I've been mulling this one in my mind a bit lately, and I shall now make what's probably going to be a feeble attempt to express my views on this topic.
Lately, there's a lot of talk amongst conservatives about "activist" judges. This seems to be a buzz-word for "judges who do things that conservatives don't like." In particular, the accusation is coming at the California Supreme Court for declaring that the ban on same sex marriage is unconstitutional.
My friend, Scott, put it pretty well on his blog when he wrote, "If they aren't being activists, then they aren't doing their jobs. The Supreme Court made a correct, though not popular, decision in 1954, and now the California Superior Court made a correct decision in 2008." This is exactly how I feel.
Conservatives are very fond of attaching labels to everything in order to immediately discredit the other side. Instead of really getting into the nitty-gritty over how one can reconcile the concept of equal protection under the law with discrimination based on sexual orientation, they just slap the "activist" label on the judge and leave it at that. Personally, I'm willing to see a constitutional ammendment where if anybody says the phrase, "activist judge", they get a kick in the groin. Second offense, the kick is administered with steel-tipped shoes. Third offense and they are tied to a groin-kicking machine.
Here's the thing, the argument is that these judges have gone against the popular opinion amongst the people. Well, that's exactly what the courts did in 1954 when segregation in schools was made illegal. They were most certainly going against public opinion on that one. If the people could have voted on it, then there would still be segregation (maybe even to this day - who's to say?)
Is this issue as serious as that one? Is not allowing gay people the right to get married as egregious as segregating schools? Well, I'm neither gay nor an ethnic minority, so I'm not even going to touch that one. What I do know is that I've yet to hear an explanation how not allowing gay people to get married is somehow not discriminatory. Every argument I hear relies on some sort of logical fallacy, whether it's the argument-from-tradition (and if we used tradition as our benchmark for what's right, we'd still have slavery!) or the slippery-slope of "now polygamy and marrying badgers will become legal!"
The thing is, if you're able to believe that everybody deserves equality, but gay people do not deserve to get married, then you are engaging in double-think. These are two contradictory statements.
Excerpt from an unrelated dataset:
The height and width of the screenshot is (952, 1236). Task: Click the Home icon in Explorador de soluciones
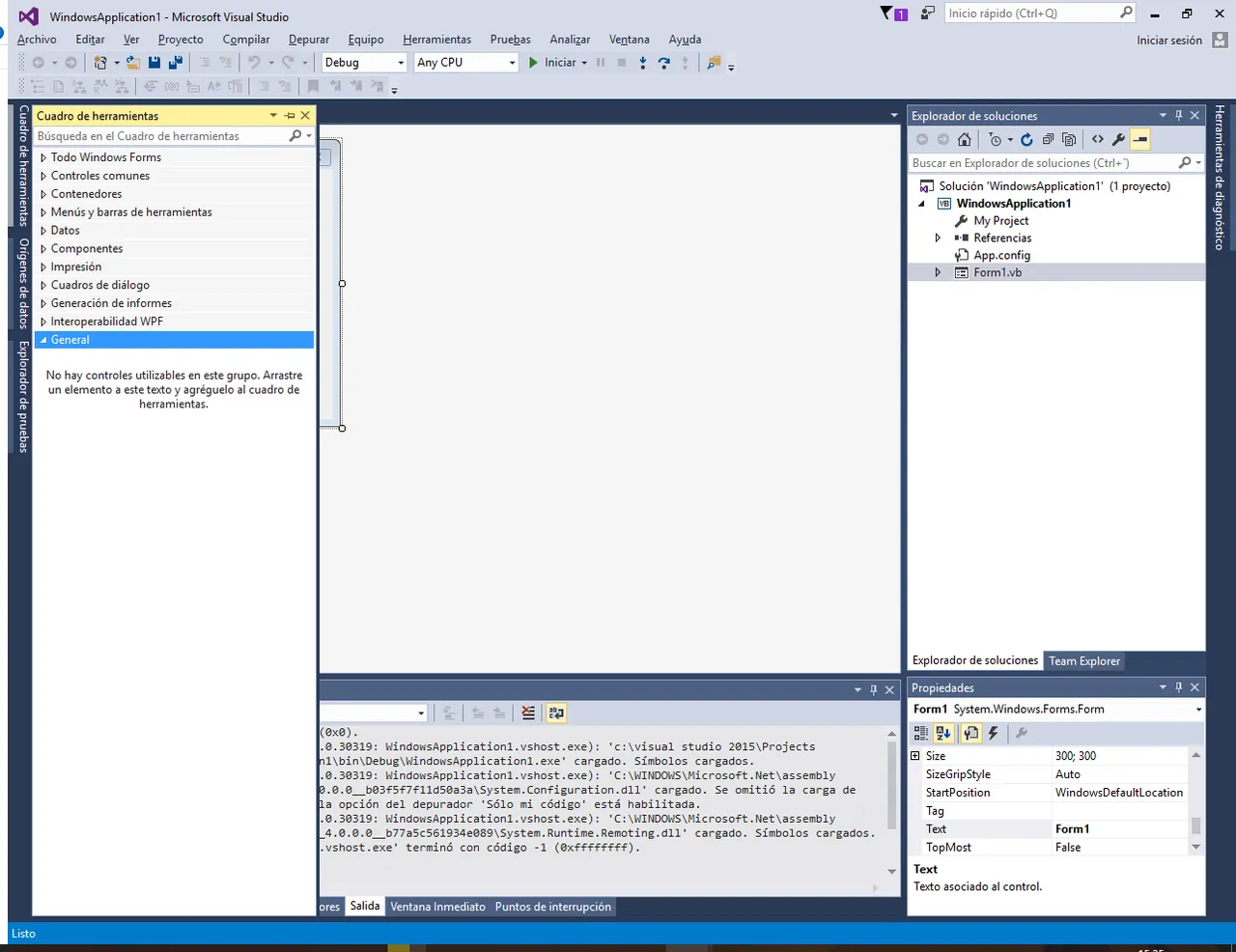pos(964,139)

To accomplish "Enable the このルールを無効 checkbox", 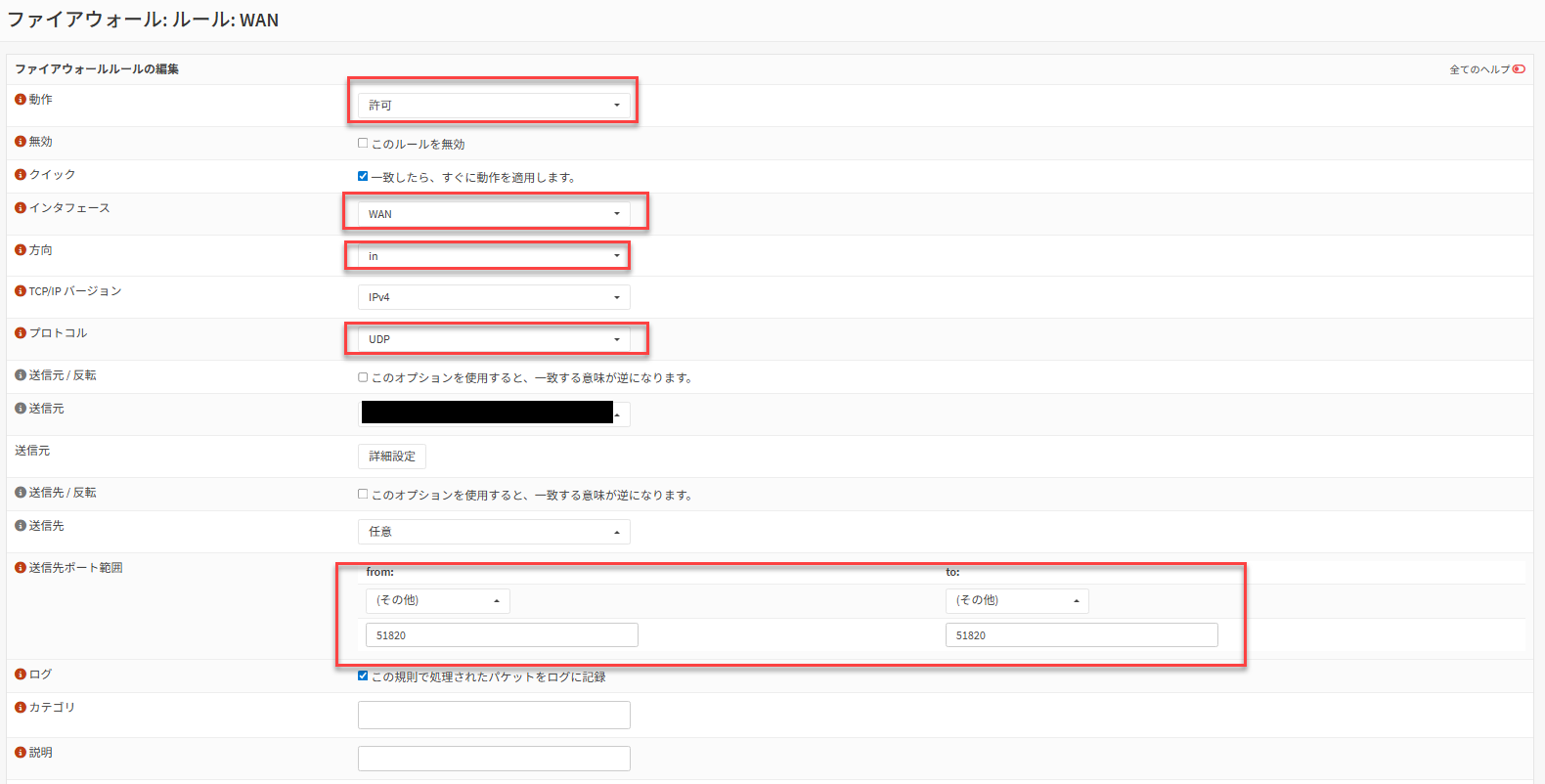I will coord(363,144).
Scott also mentioned that he hopes that it does come down to having the public vote on a constitutional ammendment, as he feels that the public opinion on this one has changed enough that it wouldn't get the support that it needs. I'm not sure that I have his confidence, but I think that there are a lot of people out there who have an "enough of this, already!" kind of an attitude about it that it won't get the votes that it needs. Also, there are a lot of younger people who are able to vote now who couldn't the last time this came up. Trends show that the younger generation is more open to the idea of marriage equality.